Des Vandales qui ravagent Carthage jusqu’aux bourreaux du Bataclan, une constante se dégage : le monde dit civilisé a toujours été confronté à la figure du barbare, que ce dernier vienne d’une autre contrée ou qu’il ait été enfanté par la civilisation. A l’origine, ce terme de « barbare » désigne le non-grec, parlant une langue qu’on ne comprend pas, qui se trouve en dehors de la cité, mais ne serait-ce pas devenu plus complexe au fil des temps et des massacres ? La barbarie, pour reprendre les termes de Vincent Acanthe en introduction, « serait-elle le miroir de la civilisation » ?
« Cette négation de soi-même que l’on retrouve au coeur de la stratégie de l’Etat islamique prend racine dans un antique terreau ».

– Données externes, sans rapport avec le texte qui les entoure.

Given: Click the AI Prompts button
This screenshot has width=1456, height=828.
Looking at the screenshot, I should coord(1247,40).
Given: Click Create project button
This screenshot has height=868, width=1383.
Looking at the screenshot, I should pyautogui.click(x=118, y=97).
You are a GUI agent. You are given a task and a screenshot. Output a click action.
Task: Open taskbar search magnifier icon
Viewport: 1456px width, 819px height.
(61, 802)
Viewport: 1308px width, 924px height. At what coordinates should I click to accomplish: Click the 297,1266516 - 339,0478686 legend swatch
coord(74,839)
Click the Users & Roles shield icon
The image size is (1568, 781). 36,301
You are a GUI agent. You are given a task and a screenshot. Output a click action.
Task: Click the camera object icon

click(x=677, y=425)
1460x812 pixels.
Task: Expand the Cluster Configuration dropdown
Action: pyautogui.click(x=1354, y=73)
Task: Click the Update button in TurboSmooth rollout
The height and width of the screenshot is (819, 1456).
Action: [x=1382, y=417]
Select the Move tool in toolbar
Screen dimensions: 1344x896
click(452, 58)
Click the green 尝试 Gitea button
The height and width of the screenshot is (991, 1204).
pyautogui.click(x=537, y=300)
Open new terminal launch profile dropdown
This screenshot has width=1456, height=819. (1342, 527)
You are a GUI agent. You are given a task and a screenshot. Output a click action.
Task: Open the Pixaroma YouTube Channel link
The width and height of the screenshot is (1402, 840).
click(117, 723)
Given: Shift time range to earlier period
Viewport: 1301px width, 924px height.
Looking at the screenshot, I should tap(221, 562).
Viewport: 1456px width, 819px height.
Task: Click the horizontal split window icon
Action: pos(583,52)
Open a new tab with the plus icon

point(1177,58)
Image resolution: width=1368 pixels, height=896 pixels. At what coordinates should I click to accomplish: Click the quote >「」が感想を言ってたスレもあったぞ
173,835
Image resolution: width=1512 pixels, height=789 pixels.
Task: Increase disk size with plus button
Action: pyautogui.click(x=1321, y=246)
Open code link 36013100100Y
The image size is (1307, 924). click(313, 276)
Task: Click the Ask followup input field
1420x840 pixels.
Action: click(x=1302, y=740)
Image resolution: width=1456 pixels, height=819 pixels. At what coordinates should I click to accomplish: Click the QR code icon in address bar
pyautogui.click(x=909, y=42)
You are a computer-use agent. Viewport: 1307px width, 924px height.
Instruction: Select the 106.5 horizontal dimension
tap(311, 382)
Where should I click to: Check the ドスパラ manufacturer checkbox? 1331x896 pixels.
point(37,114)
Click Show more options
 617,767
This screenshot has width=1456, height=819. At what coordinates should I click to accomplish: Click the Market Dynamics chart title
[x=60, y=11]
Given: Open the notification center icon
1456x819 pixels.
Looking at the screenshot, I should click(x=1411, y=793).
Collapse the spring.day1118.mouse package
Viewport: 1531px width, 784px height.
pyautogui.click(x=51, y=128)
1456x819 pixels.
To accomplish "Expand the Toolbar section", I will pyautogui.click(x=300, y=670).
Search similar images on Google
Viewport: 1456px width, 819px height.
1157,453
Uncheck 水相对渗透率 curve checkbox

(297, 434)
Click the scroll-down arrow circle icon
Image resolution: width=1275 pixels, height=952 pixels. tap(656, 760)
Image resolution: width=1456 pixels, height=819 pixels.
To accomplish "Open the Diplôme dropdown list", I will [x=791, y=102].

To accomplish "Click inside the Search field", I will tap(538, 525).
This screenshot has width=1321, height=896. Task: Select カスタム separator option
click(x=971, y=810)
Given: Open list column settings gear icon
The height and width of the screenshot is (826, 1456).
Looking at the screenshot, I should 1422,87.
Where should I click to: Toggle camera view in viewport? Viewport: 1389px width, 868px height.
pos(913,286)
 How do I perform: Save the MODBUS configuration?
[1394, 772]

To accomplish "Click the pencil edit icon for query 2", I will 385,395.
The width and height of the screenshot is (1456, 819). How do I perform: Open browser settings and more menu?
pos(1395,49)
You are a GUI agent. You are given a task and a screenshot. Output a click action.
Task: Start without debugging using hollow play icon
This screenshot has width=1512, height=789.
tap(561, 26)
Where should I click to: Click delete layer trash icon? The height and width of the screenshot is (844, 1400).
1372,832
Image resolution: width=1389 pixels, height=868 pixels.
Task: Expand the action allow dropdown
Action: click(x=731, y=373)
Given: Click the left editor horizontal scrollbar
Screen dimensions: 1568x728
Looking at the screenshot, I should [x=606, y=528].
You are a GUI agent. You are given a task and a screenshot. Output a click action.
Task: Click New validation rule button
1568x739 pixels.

« Qu’ils soient nomades iraniens de la steppe, Germains sédentaires des forêts, Bédouins des déserts, Turcs ou Mongols d’Asie centrale, les barbares qui ont fait trembler les civilisations de l’Antiquité et du Moyen Âge se retrouvent dans des valeurs communes » (p. 36), poursuit-il, et parmi ces traits communs il y a cette notion d’individualité qui n’existe pas. Terrible écho des temps passés ! Cette négation de soi-même que l’on retrouve au coeur de la stratégie de l’Etat islamique prend racine dans un antique terreau.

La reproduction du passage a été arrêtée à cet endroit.